_THE DATA_:
★ ★ ★

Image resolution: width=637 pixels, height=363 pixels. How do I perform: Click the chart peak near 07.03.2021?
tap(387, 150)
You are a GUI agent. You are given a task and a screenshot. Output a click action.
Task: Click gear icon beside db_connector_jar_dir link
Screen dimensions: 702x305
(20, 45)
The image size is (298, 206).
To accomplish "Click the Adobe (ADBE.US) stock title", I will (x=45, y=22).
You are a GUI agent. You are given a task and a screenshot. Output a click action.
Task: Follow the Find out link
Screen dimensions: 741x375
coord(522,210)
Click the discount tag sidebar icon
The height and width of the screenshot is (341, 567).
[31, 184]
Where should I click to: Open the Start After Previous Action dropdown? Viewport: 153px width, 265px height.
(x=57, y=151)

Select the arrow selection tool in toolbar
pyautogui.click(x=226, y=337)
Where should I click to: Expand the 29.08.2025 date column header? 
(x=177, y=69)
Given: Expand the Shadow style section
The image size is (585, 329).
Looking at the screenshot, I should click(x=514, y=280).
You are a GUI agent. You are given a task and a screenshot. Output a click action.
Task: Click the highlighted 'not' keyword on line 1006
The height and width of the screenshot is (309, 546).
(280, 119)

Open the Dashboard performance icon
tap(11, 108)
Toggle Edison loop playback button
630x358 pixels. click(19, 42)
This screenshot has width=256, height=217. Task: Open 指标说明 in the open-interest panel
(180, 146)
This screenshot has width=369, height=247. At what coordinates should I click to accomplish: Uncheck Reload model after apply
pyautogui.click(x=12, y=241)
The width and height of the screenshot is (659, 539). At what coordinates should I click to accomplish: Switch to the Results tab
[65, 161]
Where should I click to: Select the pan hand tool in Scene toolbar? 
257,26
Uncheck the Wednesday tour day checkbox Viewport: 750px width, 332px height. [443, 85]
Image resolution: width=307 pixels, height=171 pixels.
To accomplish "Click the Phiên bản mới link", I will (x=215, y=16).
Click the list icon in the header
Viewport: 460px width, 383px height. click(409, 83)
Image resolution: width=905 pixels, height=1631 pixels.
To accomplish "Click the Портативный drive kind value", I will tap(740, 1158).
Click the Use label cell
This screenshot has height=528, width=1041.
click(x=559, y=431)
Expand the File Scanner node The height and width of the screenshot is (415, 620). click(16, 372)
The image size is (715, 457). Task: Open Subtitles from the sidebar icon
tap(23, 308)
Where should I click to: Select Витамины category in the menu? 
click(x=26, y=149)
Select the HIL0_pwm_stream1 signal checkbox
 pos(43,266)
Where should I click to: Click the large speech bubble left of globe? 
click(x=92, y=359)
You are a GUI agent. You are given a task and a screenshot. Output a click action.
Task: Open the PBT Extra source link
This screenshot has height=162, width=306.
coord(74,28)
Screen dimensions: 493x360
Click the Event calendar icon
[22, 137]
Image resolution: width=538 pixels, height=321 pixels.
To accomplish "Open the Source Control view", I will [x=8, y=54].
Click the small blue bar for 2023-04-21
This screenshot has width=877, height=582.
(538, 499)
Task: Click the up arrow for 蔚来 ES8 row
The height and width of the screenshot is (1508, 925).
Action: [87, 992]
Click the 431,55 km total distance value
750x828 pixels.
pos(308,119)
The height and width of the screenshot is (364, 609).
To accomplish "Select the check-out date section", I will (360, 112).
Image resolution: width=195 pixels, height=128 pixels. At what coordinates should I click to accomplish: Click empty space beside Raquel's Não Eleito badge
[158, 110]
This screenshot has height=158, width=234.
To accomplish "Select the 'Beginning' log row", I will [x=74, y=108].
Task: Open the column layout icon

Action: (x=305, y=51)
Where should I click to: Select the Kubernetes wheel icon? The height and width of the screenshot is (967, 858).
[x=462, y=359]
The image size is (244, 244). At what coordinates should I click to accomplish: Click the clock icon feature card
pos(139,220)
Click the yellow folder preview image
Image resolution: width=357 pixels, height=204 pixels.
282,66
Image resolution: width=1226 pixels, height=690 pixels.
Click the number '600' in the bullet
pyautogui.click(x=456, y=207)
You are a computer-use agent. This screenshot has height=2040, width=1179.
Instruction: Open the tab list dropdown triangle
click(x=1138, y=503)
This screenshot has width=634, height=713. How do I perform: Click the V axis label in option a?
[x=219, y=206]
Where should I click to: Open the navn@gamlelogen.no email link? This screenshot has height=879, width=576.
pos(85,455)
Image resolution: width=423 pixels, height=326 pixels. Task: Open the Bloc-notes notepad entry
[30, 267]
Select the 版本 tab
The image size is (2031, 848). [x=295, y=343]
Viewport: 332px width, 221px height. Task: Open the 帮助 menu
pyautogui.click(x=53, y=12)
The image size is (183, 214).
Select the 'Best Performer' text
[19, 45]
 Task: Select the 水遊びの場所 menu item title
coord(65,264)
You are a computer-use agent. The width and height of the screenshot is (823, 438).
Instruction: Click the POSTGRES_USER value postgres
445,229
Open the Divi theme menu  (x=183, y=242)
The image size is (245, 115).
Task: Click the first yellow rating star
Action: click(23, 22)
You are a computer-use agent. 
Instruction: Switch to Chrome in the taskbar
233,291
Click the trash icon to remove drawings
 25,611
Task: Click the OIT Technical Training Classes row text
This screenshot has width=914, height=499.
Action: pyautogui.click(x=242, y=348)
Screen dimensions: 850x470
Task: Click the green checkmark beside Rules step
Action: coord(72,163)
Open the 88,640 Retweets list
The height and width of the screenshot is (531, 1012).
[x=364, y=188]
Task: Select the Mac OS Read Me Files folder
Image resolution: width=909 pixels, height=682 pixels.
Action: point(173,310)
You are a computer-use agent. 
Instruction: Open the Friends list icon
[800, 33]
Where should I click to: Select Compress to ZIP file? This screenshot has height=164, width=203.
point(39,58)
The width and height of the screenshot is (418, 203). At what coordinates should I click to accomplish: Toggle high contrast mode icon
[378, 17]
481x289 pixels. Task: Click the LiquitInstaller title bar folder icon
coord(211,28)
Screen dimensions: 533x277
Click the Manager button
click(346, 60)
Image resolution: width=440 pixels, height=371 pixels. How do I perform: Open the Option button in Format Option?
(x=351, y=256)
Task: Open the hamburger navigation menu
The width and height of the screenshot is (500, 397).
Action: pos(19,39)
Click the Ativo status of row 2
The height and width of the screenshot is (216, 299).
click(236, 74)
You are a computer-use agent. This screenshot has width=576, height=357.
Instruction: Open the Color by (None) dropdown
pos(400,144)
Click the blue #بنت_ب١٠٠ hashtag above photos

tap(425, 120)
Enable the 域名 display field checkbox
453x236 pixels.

★ ★ ★

Line for line, the material above should be repeated exactly.

Image resolution: width=637 pixels, height=363 pixels. How do I perform: Click the chart peak near 07.03.2021?
tap(387, 150)
You are a GUI agent. You are given a task and a screenshot. Output a click action.
Task: Click gear icon beside db_connector_jar_dir link
Screen dimensions: 702x305
(20, 45)
The image size is (298, 206).
To accomplish "Click the Adobe (ADBE.US) stock title", I will (x=45, y=22).
You are a GUI agent. You are given a task and a screenshot. Output a click action.
Task: Follow the Find out link
Screen dimensions: 741x375
coord(522,210)
Click the discount tag sidebar icon
The height and width of the screenshot is (341, 567).
[31, 184]
Where should I click to: Open the Start After Previous Action dropdown? Viewport: 153px width, 265px height.
(x=57, y=151)

Select the arrow selection tool in toolbar
pyautogui.click(x=226, y=337)
Where should I click to: Expand the 29.08.2025 date column header? 
(x=177, y=69)
Given: Expand the Shadow style section
The image size is (585, 329).
Looking at the screenshot, I should click(x=514, y=280).
You are a GUI agent. You are given a task and a screenshot. Output a click action.
Task: Click the highlighted 'not' keyword on line 1006
The height and width of the screenshot is (309, 546).
(280, 119)

Open the Dashboard performance icon
tap(11, 108)
Toggle Edison loop playback button
630x358 pixels. click(19, 42)
This screenshot has width=256, height=217. Task: Open 指标说明 in the open-interest panel
(180, 146)
This screenshot has width=369, height=247. At what coordinates should I click to accomplish: Uncheck Reload model after apply
pyautogui.click(x=12, y=241)
The width and height of the screenshot is (659, 539). At what coordinates should I click to accomplish: Switch to the Results tab
[65, 161]
Where should I click to: Select the pan hand tool in Scene toolbar? 
257,26
Uncheck the Wednesday tour day checkbox Viewport: 750px width, 332px height. [443, 85]
Image resolution: width=307 pixels, height=171 pixels.
To accomplish "Click the Phiên bản mới link", I will (x=215, y=16).
Click the list icon in the header
Viewport: 460px width, 383px height. click(409, 83)
Image resolution: width=905 pixels, height=1631 pixels.
To accomplish "Click the Портативный drive kind value", I will tap(740, 1158).
Click the Use label cell
This screenshot has height=528, width=1041.
click(x=559, y=431)
Expand the File Scanner node The height and width of the screenshot is (415, 620). click(16, 372)
The image size is (715, 457). Task: Open Subtitles from the sidebar icon
tap(23, 308)
Where should I click to: Select Витамины category in the menu? 
click(x=26, y=149)
Select the HIL0_pwm_stream1 signal checkbox
 pos(43,266)
Where should I click to: Click the large speech bubble left of globe? 
click(x=92, y=359)
You are a GUI agent. You are given a task and a screenshot. Output a click action.
Task: Open the PBT Extra source link
This screenshot has height=162, width=306.
coord(74,28)
Screen dimensions: 493x360
Click the Event calendar icon
[22, 137]
Image resolution: width=538 pixels, height=321 pixels.
To accomplish "Open the Source Control view", I will [x=8, y=54].
Click the small blue bar for 2023-04-21
This screenshot has width=877, height=582.
(538, 499)
Task: Click the up arrow for 蔚来 ES8 row
The height and width of the screenshot is (1508, 925).
Action: [87, 992]
Click the 431,55 km total distance value
750x828 pixels.
pos(308,119)
The height and width of the screenshot is (364, 609).
To accomplish "Select the check-out date section", I will (360, 112).
Image resolution: width=195 pixels, height=128 pixels. At what coordinates should I click to accomplish: Click empty space beside Raquel's Não Eleito badge
[158, 110]
This screenshot has height=158, width=234.
To accomplish "Select the 'Beginning' log row", I will [x=74, y=108].
Task: Open the column layout icon

Action: (x=305, y=51)
Where should I click to: Select the Kubernetes wheel icon? The height and width of the screenshot is (967, 858).
[x=462, y=359]
The image size is (244, 244). At what coordinates should I click to accomplish: Click the clock icon feature card
pos(139,220)
Click the yellow folder preview image
Image resolution: width=357 pixels, height=204 pixels.
282,66
Image resolution: width=1226 pixels, height=690 pixels.
Click the number '600' in the bullet
pyautogui.click(x=456, y=207)
You are a computer-use agent. This screenshot has height=2040, width=1179.
Instruction: Open the tab list dropdown triangle
click(x=1138, y=503)
This screenshot has width=634, height=713. How do I perform: Click the V axis label in option a?
[x=219, y=206]
Where should I click to: Open the navn@gamlelogen.no email link? This screenshot has height=879, width=576.
pos(85,455)
Image resolution: width=423 pixels, height=326 pixels. Task: Open the Bloc-notes notepad entry
[30, 267]
Select the 版本 tab
The image size is (2031, 848). [x=295, y=343]
Viewport: 332px width, 221px height. Task: Open the 帮助 menu
pyautogui.click(x=53, y=12)
The image size is (183, 214).
Select the 'Best Performer' text
[19, 45]
 Task: Select the 水遊びの場所 menu item title
coord(65,264)
You are a computer-use agent. The width and height of the screenshot is (823, 438).
Instruction: Click the POSTGRES_USER value postgres
445,229
Open the Divi theme menu  (x=183, y=242)
The image size is (245, 115).
Task: Click the first yellow rating star
Action: click(23, 22)
You are a computer-use agent. 
Instruction: Switch to Chrome in the taskbar
233,291
Click the trash icon to remove drawings
 25,611
Task: Click the OIT Technical Training Classes row text
This screenshot has width=914, height=499.
Action: pyautogui.click(x=242, y=348)
Screen dimensions: 850x470
Task: Click the green checkmark beside Rules step
Action: coord(72,163)
Open the 88,640 Retweets list
The height and width of the screenshot is (531, 1012).
[x=364, y=188]
Task: Select the Mac OS Read Me Files folder
Image resolution: width=909 pixels, height=682 pixels.
Action: point(173,310)
You are a computer-use agent. 
Instruction: Open the Friends list icon
[800, 33]
Where should I click to: Select Compress to ZIP file? This screenshot has height=164, width=203.
point(39,58)
The width and height of the screenshot is (418, 203). At what coordinates should I click to accomplish: Toggle high contrast mode icon
[378, 17]
481x289 pixels. Task: Click the LiquitInstaller title bar folder icon
coord(211,28)
Screen dimensions: 533x277
Click the Manager button
click(346, 60)
Image resolution: width=440 pixels, height=371 pixels. How do I perform: Open the Option button in Format Option?
(x=351, y=256)
Task: Open the hamburger navigation menu
The width and height of the screenshot is (500, 397).
Action: pos(19,39)
Click the Ativo status of row 2
The height and width of the screenshot is (216, 299).
click(236, 74)
You are a computer-use agent. This screenshot has width=576, height=357.
Instruction: Open the Color by (None) dropdown
pos(400,144)
Click the blue #بنت_ب١٠٠ hashtag above photos

tap(425, 120)
Enable the 域名 display field checkbox
453x236 pixels.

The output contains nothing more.